Брюханов видел, как мгновенно переменилось лицо Лапина, постарело, отяжелело.
Лапин еще послушал, положил трубку, затем беспомощным движением бессильно потер лоб.
– Ростислав Сергеевич…
– Да, да, – глухо отозвался Лапин. – У самого дорогого мне человека умерла жена… неожиданно… Я должен быть у него… это так ужасно…
– Хотите, я пойду с вами? – поддавшись порыву, спросил Брюханов.
– А вы можете? Это было бы хорошо…
– Да, я сейчас спущусь.
Через полчаса они уже стояли перед Ростовцевым, и Брюханов, неловко здороваясь и представляясь, пробормотал несколько тех бессильных, стертых и необходимых слов вроде: «Я много о вас слышал, очень сочувствую вашему горю», но художник их не услышал. Он продолжал стоять все с теми же широко распахнутыми отрешенными глазами и не видел ни Брюханова, ни Лапина, он лишь машинально подошел открыть дверь и был всецело во власти того, что ему надлежало делать самому; то, что произошло и происходило с ним, исключало сейчас все обыденные дела и привязанности.

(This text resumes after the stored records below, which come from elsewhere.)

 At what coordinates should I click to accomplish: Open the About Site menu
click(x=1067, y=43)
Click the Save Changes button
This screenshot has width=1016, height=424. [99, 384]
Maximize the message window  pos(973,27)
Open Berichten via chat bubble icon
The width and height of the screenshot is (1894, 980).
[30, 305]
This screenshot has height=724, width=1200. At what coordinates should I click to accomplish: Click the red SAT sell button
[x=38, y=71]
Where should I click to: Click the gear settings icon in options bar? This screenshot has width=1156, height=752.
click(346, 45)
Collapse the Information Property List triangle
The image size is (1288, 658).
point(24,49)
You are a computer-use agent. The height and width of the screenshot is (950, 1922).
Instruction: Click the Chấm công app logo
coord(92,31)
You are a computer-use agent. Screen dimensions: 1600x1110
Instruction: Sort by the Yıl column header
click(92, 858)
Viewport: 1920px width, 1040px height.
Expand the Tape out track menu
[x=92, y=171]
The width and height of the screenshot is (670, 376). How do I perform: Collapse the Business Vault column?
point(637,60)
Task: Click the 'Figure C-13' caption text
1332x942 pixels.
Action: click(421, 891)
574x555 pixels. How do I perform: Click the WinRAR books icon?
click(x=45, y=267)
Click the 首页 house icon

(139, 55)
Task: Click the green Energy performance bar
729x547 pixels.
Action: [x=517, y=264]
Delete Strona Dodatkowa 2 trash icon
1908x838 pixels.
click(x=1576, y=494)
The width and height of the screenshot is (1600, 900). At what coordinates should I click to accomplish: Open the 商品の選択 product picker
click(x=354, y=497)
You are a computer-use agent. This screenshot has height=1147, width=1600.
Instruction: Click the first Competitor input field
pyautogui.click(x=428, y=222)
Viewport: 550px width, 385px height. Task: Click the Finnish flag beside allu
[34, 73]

Брюханов понял, почему Лапин один боялся сюда идти, сюда непозволительно, нельзя было вторгаться никому; ему вспомнилась выжженная, вся в воронках и трупах, земля только что отгремевшего боя, от подсвеченного всходящим солнцем тумана она вся дымилась. Мимолетное воспоминание, ворвавшееся из далеких уже военных лет, усилилось, когда Ростовцев пригласил пройти их в мастерскую, по-прежнему служившую ему и жилищем.
Покойница, лежавшая на тахте, была прикрыта до пояса какой-то цветной накидкой: горело несколько свечей, и лицо покойной, уставшее от долгой болезни, было ярко, до последней морщинки, освещено и как бы возвышалось над всем остальным.
– Мне нужно закончить, пока она еще здесь, – не обращая на пришедших больше никакого внимания, пробормотал Ростовцев, подошел к мольберту и стал быстро набрасывать на холст краски.
Он почти не глядел в сторону своей покойной жены, глаза его были сухи, в них, кроме острой профессиональной сосредоточенности и напряжения, сейчас не читалось ничего другого. Он находился в самой крайней точке, на пределе, его высокий, покатый лоб, переходящий в залысины с седыми клочками волос по бокам, ссутуленные плечи – все говорило о крайней степени усталости и истощения; Брюханов сделал непроизвольное движение в сторону Ростовцева, чтобы поддержать его, казалось, что художник вот-вот упадет.